___ Exercise data ___

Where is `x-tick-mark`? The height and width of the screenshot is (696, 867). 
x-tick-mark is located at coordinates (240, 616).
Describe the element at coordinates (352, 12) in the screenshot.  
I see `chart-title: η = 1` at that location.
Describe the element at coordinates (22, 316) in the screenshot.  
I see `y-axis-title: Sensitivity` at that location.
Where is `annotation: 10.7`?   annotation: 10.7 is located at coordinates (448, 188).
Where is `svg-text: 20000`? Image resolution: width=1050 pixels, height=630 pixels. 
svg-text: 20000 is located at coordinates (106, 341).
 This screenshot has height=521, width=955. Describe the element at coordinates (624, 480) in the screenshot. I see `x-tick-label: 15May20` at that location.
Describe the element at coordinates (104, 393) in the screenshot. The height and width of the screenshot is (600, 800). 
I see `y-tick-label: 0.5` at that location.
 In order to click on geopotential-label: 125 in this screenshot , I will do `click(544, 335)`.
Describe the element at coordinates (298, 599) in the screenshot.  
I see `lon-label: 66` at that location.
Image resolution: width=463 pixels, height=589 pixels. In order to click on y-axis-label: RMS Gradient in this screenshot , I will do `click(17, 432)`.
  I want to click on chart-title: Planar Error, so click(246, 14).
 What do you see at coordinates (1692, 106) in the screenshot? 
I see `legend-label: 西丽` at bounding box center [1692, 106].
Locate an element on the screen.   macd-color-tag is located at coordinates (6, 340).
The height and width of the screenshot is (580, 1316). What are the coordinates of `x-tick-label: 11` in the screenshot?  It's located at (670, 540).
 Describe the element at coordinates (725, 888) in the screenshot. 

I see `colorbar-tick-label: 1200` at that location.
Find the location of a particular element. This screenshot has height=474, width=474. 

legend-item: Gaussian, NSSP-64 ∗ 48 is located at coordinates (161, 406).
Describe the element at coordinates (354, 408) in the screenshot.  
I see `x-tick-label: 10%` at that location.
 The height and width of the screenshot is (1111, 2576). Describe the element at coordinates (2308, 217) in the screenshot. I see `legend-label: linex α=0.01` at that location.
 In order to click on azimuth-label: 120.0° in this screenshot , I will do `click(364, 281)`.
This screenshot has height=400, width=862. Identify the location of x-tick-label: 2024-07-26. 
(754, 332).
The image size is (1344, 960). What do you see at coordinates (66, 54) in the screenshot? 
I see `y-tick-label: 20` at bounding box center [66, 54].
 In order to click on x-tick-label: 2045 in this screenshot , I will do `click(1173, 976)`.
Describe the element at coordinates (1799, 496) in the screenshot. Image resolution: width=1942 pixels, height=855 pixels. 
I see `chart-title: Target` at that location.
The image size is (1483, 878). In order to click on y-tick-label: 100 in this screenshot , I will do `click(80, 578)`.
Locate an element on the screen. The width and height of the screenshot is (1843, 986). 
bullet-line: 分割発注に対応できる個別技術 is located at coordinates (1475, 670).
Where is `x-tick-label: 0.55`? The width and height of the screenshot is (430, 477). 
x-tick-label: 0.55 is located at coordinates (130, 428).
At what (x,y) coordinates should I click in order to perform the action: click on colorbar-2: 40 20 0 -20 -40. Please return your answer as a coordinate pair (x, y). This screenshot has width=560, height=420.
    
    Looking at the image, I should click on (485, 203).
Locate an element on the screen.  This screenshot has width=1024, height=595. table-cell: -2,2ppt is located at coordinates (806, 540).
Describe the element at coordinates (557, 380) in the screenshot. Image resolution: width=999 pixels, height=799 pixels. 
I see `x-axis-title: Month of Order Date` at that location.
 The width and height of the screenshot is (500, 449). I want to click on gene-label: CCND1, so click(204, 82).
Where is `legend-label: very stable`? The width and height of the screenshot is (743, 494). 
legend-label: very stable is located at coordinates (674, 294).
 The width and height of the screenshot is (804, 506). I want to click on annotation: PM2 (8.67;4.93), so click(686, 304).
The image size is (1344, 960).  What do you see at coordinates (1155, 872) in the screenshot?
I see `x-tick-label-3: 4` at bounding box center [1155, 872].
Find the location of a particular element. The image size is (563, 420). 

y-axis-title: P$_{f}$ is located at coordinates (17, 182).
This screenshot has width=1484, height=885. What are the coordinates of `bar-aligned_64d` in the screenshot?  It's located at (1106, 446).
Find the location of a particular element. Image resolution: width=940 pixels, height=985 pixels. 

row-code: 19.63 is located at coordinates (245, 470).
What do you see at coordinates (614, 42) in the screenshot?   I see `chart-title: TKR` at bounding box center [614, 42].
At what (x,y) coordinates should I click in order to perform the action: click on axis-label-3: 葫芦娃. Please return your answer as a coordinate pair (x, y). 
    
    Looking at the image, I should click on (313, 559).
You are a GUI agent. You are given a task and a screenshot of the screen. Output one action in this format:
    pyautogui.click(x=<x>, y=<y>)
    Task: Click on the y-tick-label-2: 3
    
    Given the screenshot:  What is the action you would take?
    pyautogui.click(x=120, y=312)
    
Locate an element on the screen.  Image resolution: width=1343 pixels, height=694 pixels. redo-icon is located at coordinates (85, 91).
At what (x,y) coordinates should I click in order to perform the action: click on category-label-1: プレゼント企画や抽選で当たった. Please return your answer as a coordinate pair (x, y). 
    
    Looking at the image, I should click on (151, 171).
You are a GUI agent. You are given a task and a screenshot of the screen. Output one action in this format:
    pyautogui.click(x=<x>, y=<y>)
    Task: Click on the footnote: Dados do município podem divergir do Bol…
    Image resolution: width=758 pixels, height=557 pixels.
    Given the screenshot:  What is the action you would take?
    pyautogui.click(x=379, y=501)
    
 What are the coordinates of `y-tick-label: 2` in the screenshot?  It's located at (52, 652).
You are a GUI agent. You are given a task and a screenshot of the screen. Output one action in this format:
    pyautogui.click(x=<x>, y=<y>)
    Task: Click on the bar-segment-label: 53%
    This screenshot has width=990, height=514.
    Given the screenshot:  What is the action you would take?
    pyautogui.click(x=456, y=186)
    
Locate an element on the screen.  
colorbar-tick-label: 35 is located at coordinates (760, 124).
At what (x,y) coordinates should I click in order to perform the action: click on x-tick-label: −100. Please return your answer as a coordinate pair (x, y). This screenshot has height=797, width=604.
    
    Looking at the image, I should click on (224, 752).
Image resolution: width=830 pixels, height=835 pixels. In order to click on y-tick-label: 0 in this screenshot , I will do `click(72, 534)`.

___

Exercise goal >>
Arrange all of the stored items above as a numbered list, omitting any blank lines.

Written answer >>
1. Where is `x-tick-mark`? The height and width of the screenshot is (696, 867). 
2. x-tick-mark is located at coordinates (240, 616).
3. Describe the element at coordinates (352, 12) in the screenshot.  
4. I see `chart-title: η = 1` at that location.
5. Describe the element at coordinates (22, 316) in the screenshot.  
6. I see `y-axis-title: Sensitivity` at that location.
7. Where is `annotation: 10.7`?   annotation: 10.7 is located at coordinates (448, 188).
8. Where is `svg-text: 20000`? Image resolution: width=1050 pixels, height=630 pixels. 
9. svg-text: 20000 is located at coordinates (106, 341).
10.  This screenshot has height=521, width=955. Describe the element at coordinates (624, 480) in the screenshot. I see `x-tick-label: 15May20` at that location.
11. Describe the element at coordinates (104, 393) in the screenshot. The height and width of the screenshot is (600, 800). 
12. I see `y-tick-label: 0.5` at that location.
13.  In order to click on geopotential-label: 125 in this screenshot , I will do `click(544, 335)`.
14. Describe the element at coordinates (298, 599) in the screenshot.  
15. I see `lon-label: 66` at that location.
16. Image resolution: width=463 pixels, height=589 pixels. In order to click on y-axis-label: RMS Gradient in this screenshot , I will do `click(17, 432)`.
17.   I want to click on chart-title: Planar Error, so click(246, 14).
18.  What do you see at coordinates (1692, 106) in the screenshot? 
19. I see `legend-label: 西丽` at bounding box center [1692, 106].
20. Locate an element on the screen.   macd-color-tag is located at coordinates (6, 340).
21. The height and width of the screenshot is (580, 1316). What are the coordinates of `x-tick-label: 11` in the screenshot?  It's located at (670, 540).
22.  Describe the element at coordinates (725, 888) in the screenshot. 
23. I see `colorbar-tick-label: 1200` at that location.
24. Find the location of a particular element. This screenshot has height=474, width=474. 
25. legend-item: Gaussian, NSSP-64 ∗ 48 is located at coordinates (161, 406).
26. Describe the element at coordinates (354, 408) in the screenshot.  
27. I see `x-tick-label: 10%` at that location.
28.  The height and width of the screenshot is (1111, 2576). Describe the element at coordinates (2308, 217) in the screenshot. I see `legend-label: linex α=0.01` at that location.
29.  In order to click on azimuth-label: 120.0° in this screenshot , I will do `click(364, 281)`.
30. This screenshot has height=400, width=862. Identify the location of x-tick-label: 2024-07-26. 
31. (754, 332).
32. The image size is (1344, 960). What do you see at coordinates (66, 54) in the screenshot? 
33. I see `y-tick-label: 20` at bounding box center [66, 54].
34.  In order to click on x-tick-label: 2045 in this screenshot , I will do `click(1173, 976)`.
35. Describe the element at coordinates (1799, 496) in the screenshot. Image resolution: width=1942 pixels, height=855 pixels. 
36. I see `chart-title: Target` at that location.
37. The image size is (1483, 878). In order to click on y-tick-label: 100 in this screenshot , I will do `click(80, 578)`.
38. Locate an element on the screen. The width and height of the screenshot is (1843, 986). 
39. bullet-line: 分割発注に対応できる個別技術 is located at coordinates (1475, 670).
40. Where is `x-tick-label: 0.55`? The width and height of the screenshot is (430, 477). 
41. x-tick-label: 0.55 is located at coordinates (130, 428).
42. At what (x,y) coordinates should I click in order to perform the action: click on colorbar-2: 40 20 0 -20 -40. Please return your answer as a coordinate pair (x, y). This screenshot has width=560, height=420.
43.     Looking at the image, I should click on (485, 203).
44. Locate an element on the screen.  This screenshot has width=1024, height=595. table-cell: -2,2ppt is located at coordinates (806, 540).
45. Describe the element at coordinates (557, 380) in the screenshot. Image resolution: width=999 pixels, height=799 pixels. 
46. I see `x-axis-title: Month of Order Date` at that location.
47.  The width and height of the screenshot is (500, 449). I want to click on gene-label: CCND1, so click(204, 82).
48. Where is `legend-label: very stable`? The width and height of the screenshot is (743, 494). 
49. legend-label: very stable is located at coordinates (674, 294).
50.  The width and height of the screenshot is (804, 506). I want to click on annotation: PM2 (8.67;4.93), so click(686, 304).
51. The image size is (1344, 960).  What do you see at coordinates (1155, 872) in the screenshot?
52. I see `x-tick-label-3: 4` at bounding box center [1155, 872].
53. Find the location of a particular element. The image size is (563, 420). 
54. y-axis-title: P$_{f}$ is located at coordinates (17, 182).
55. This screenshot has width=1484, height=885. What are the coordinates of `bar-aligned_64d` in the screenshot?  It's located at (1106, 446).
56. Find the location of a particular element. Image resolution: width=940 pixels, height=985 pixels. 
57. row-code: 19.63 is located at coordinates (245, 470).
58. What do you see at coordinates (614, 42) in the screenshot?   I see `chart-title: TKR` at bounding box center [614, 42].
59. At what (x,y) coordinates should I click in order to perform the action: click on axis-label-3: 葫芦娃. Please return your answer as a coordinate pair (x, y). 
60.     Looking at the image, I should click on (313, 559).
61. You are a GUI agent. You are given a task and a screenshot of the screen. Output one action in this format:
62.     pyautogui.click(x=<x>, y=<y>)
63.     Task: Click on the y-tick-label-2: 3
64.     Given the screenshot:  What is the action you would take?
65.     pyautogui.click(x=120, y=312)
66. Locate an element on the screen.  Image resolution: width=1343 pixels, height=694 pixels. redo-icon is located at coordinates (85, 91).
67. At what (x,y) coordinates should I click in order to perform the action: click on category-label-1: プレゼント企画や抽選で当たった. Please return your answer as a coordinate pair (x, y). 
68.     Looking at the image, I should click on (151, 171).
69. You are a GUI agent. You are given a task and a screenshot of the screen. Output one action in this format:
70.     pyautogui.click(x=<x>, y=<y>)
71.     Task: Click on the footnote: Dados do município podem divergir do Bol…
72.     Image resolution: width=758 pixels, height=557 pixels.
73.     Given the screenshot:  What is the action you would take?
74.     pyautogui.click(x=379, y=501)
75.  What are the coordinates of `y-tick-label: 2` in the screenshot?  It's located at (52, 652).
76. You are a GUI agent. You are given a task and a screenshot of the screen. Output one action in this format:
77.     pyautogui.click(x=<x>, y=<y>)
78.     Task: Click on the bar-segment-label: 53%
79.     This screenshot has width=990, height=514.
80.     Given the screenshot:  What is the action you would take?
81.     pyautogui.click(x=456, y=186)
82. Locate an element on the screen.  
83. colorbar-tick-label: 35 is located at coordinates (760, 124).
84. At what (x,y) coordinates should I click in order to perform the action: click on x-tick-label: −100. Please return your answer as a coordinate pair (x, y). This screenshot has height=797, width=604.
85.     Looking at the image, I should click on (224, 752).
86. Image resolution: width=830 pixels, height=835 pixels. In order to click on y-tick-label: 0 in this screenshot , I will do `click(72, 534)`.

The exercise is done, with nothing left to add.